Exercise material
* * *
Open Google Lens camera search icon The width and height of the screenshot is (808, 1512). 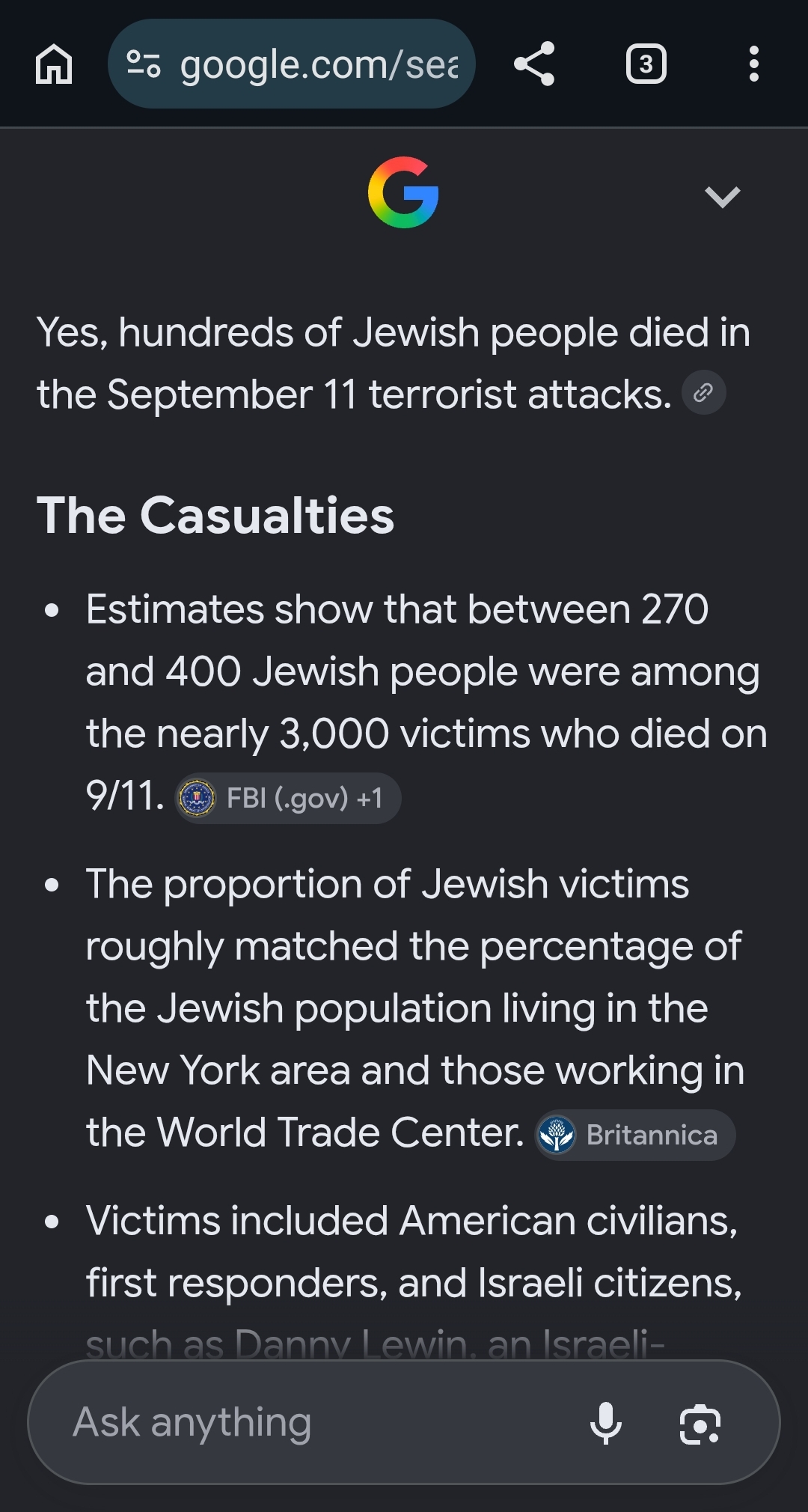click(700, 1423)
* * *
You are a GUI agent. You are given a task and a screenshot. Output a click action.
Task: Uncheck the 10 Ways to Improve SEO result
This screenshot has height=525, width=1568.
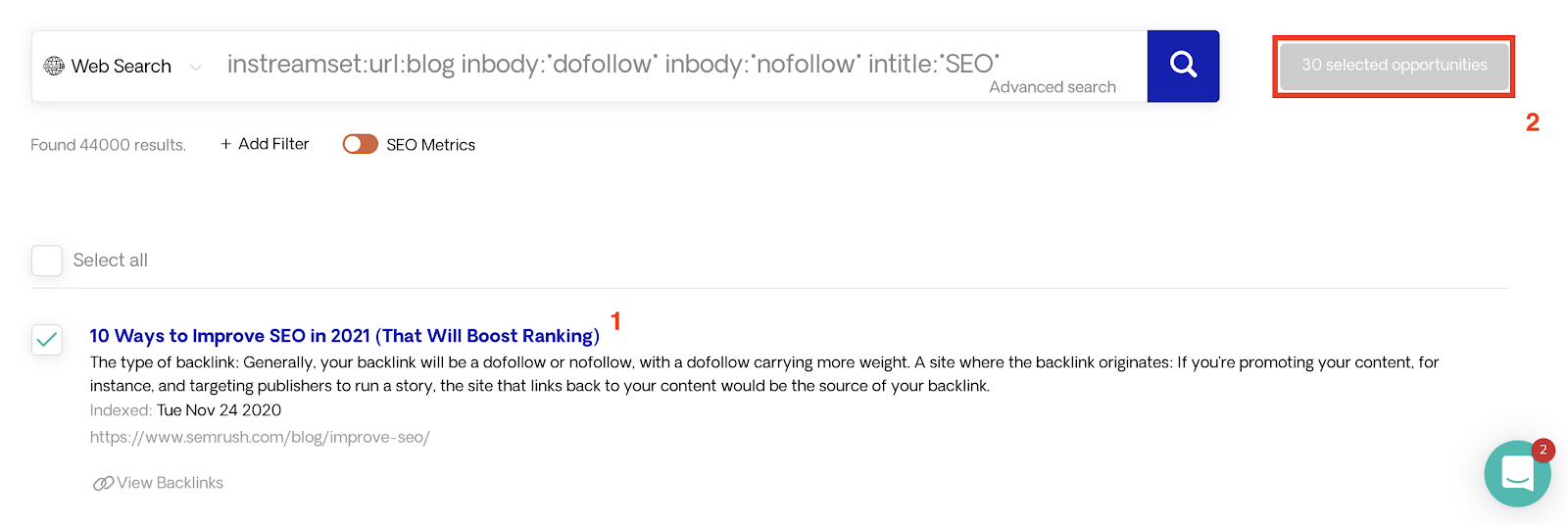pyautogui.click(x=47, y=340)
* * *
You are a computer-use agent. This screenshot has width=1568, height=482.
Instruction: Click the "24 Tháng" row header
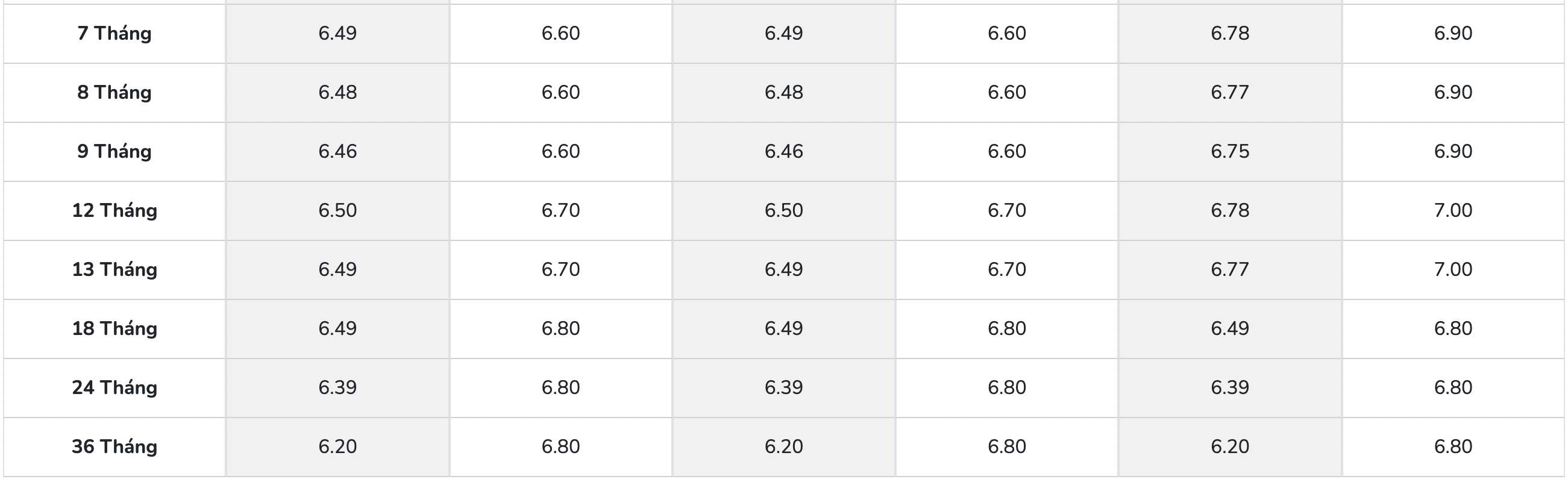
* * *
Work to complete
Transcribe, exactly and without additions, the lines of the records above, beginning with the line that contains "You are a computer-use" and ending with the line that contains "Instruction: Click the", both included.

Response
You are a computer-use agent. This screenshot has width=1568, height=482.
Instruction: Click the "24 Tháng" row header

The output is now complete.